It’s a tough transition when a mom becomes a mother-in-law. She raised a son and had a place, and now she no longer knows what that place is. The daughter-in-law, on the other hand, didn’t have a place (she took one on), so there’s no transition. That’s why unless you have a psycho for a mother-in-law, the woman who raised the guy you love probably is a decent person who’s simply trying to figure out who the hell she is and what she’s supposed to be doing.
Here are 4 ways you can help ease the transition as a daughter-in-law:
Treat your mother-in-law and your own mother evenly. If you’re doing something nice for your mother’s birthday, try to do something nice for your mother-in-law’s birthday.

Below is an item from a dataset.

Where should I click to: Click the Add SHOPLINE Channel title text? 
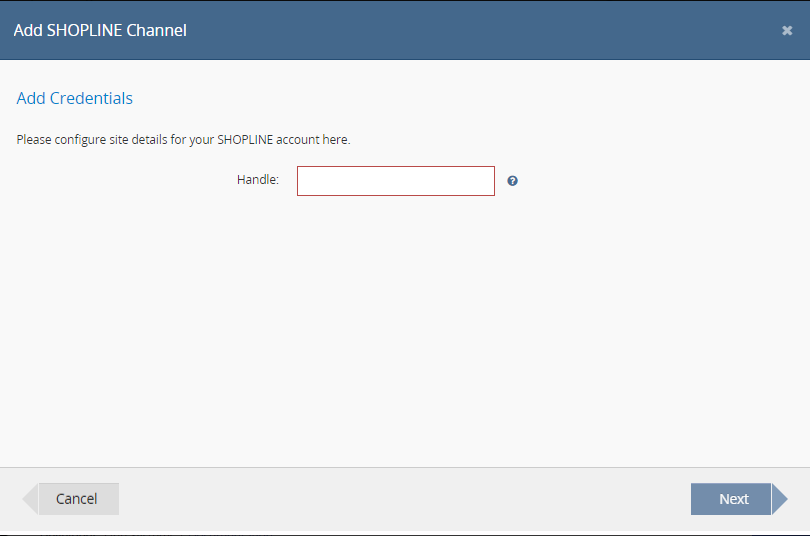100,30
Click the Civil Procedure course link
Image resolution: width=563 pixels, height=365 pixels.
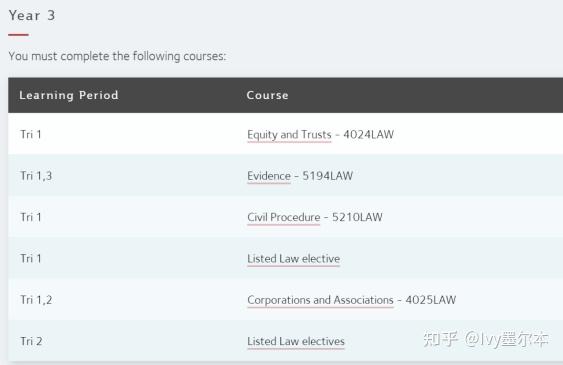click(x=283, y=217)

If and when you have children, visit your mother and mother-in-law with reasonably similar frequency (unless someone lives far away, then that’s too bad).

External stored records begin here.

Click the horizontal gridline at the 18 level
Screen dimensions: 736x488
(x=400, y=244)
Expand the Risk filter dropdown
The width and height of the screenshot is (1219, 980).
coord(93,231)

Show your mother-in-law respect. She’s older and wiser, and has gone through a lot of stuff in her life. Perhaps you could learn something from her. Be kind, warm, open, patient, and ignore the small stuff. When she asks to help, let her help, or give her something else to do.
Take interest in your mother-in-law. Sit and chat together. Take her on shopping trips. Ask her about her history. Where was she born? What was her family like? Show interest in her as a human being.
Keep your mother-in-law in the loop. Call to let her know about important events. Send pictures of the kids.